Path Traversal Vulnerability (CVE-2022-0902) in ABB Flow Computer and Remote Controllers

Description

UPDATE 2022/11/16: Updated the Appendix for a link to Outbreak Alert.


FortiGuard Labs is aware a path-traversal vulnerability (CVE-2022-0902) that affects ABB Totalflow flow computers and remote controllers widely used by oil and gas utility companies. Successfully exploiting the vulnerability allows an attacker to inject and execute arbitrary code. The vulnerability is a path-traversal vulnerability in ABB Totalflow flow computers and remote controllers.


Why is this Significant?

This is significant because the new vulnerability (CVE-2022-0902) affects ABB TotalFlow flow computers and remote controllers widely used by oil and gas utility companies. ABB TotalFlow is used to calculate oil and gas volume and flow rates and is also used for billing and other purposes.

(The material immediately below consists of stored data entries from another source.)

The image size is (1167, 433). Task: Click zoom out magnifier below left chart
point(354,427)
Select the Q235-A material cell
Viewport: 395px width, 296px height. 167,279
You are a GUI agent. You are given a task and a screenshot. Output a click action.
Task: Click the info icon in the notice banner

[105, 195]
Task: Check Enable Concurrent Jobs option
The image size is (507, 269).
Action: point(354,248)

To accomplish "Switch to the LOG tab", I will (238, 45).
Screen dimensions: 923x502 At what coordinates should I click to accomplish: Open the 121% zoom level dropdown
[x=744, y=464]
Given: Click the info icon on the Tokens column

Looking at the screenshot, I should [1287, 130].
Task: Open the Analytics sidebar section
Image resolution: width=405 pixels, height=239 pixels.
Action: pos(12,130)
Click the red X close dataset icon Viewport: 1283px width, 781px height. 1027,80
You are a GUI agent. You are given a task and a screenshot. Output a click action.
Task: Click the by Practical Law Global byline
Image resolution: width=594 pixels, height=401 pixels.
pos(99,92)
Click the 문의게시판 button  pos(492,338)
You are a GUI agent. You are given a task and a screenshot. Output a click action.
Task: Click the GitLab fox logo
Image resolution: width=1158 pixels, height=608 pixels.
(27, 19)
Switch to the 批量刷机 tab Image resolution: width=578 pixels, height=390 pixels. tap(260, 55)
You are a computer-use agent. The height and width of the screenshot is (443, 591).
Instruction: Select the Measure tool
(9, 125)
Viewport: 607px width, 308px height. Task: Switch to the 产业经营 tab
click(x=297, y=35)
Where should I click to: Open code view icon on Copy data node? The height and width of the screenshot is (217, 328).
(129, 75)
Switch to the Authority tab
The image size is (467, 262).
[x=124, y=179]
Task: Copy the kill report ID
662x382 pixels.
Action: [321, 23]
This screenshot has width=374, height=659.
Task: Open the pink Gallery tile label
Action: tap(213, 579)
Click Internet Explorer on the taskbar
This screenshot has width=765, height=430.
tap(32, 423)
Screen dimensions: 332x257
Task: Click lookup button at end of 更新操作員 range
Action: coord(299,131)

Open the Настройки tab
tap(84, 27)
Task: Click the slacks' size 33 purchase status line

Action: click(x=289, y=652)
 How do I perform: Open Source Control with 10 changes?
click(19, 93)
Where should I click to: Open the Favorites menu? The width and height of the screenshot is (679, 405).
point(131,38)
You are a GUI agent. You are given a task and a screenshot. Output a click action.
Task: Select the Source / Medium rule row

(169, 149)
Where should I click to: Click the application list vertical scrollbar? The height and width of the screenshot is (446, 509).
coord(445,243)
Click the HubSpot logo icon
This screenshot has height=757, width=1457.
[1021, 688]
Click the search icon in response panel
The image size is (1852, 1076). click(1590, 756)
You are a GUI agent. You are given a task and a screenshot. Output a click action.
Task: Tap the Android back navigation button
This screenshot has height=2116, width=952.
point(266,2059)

By successfully exploiting the vulnerability, an attacker may be able to hinder affected oil and gas companies' abilities to correctly measure oil and gas flow, which may lead to safety issues and interruption of business.


What is CVE-2022-0902?

CVE-2022-0902 is a path-traversal vulnerability (CVE-2022-0902) in ABB TotalFlow flow computers and remote controllers. The vulnerability allows an attacker to gain access to restricted directories in ABB flow computers leading to arbitrary code execution in an affected system node.


CVE-2022-0902 has a CVSS score of 8.1.


What Products are Affected by the Vulnerability?

According to the advisory issued by ABB, the following products are affected by the vulnerability:

• RMC-100

• RMC100L ITE

• XIO

• XFCG5

• XRCG5

• uFLOG5

• UDC


All versions of the products without the latest update are vulnerable to CVE-2022-0902.


Is CVE-2022-0902 being Exploited in the Wild?

FortiGuard Labs is not aware that CVE-2022-0902 is exploited in the wild.


Has the Vendor Released an Advisory?

Yes. Please see the Appendix for a link to "ABB Flow Computer and Remote Controllers Path Traversal Vulnerability in Totalflow TCP protocol can lead to root access CVE ID: CVE-2022-0902".


Has the Vendor Released a Patch?

Yes, the vendor released a firmware update.


What is the Status of Protection?

FortiGuard Labs is currently investigating protection for CVE-2022-0902. We will update this Threat Signal when protection becomes available.


Any Suggested Mitigation?

The advisory issued by ABB includes mitigation and workarounds information. See the Appendix for a link to "ABB Flow Computer and Remote Controllers Path Traversal Vulnerability in Totalflow TCP protocol can lead to root access CVE ID: CVE-2022-0902".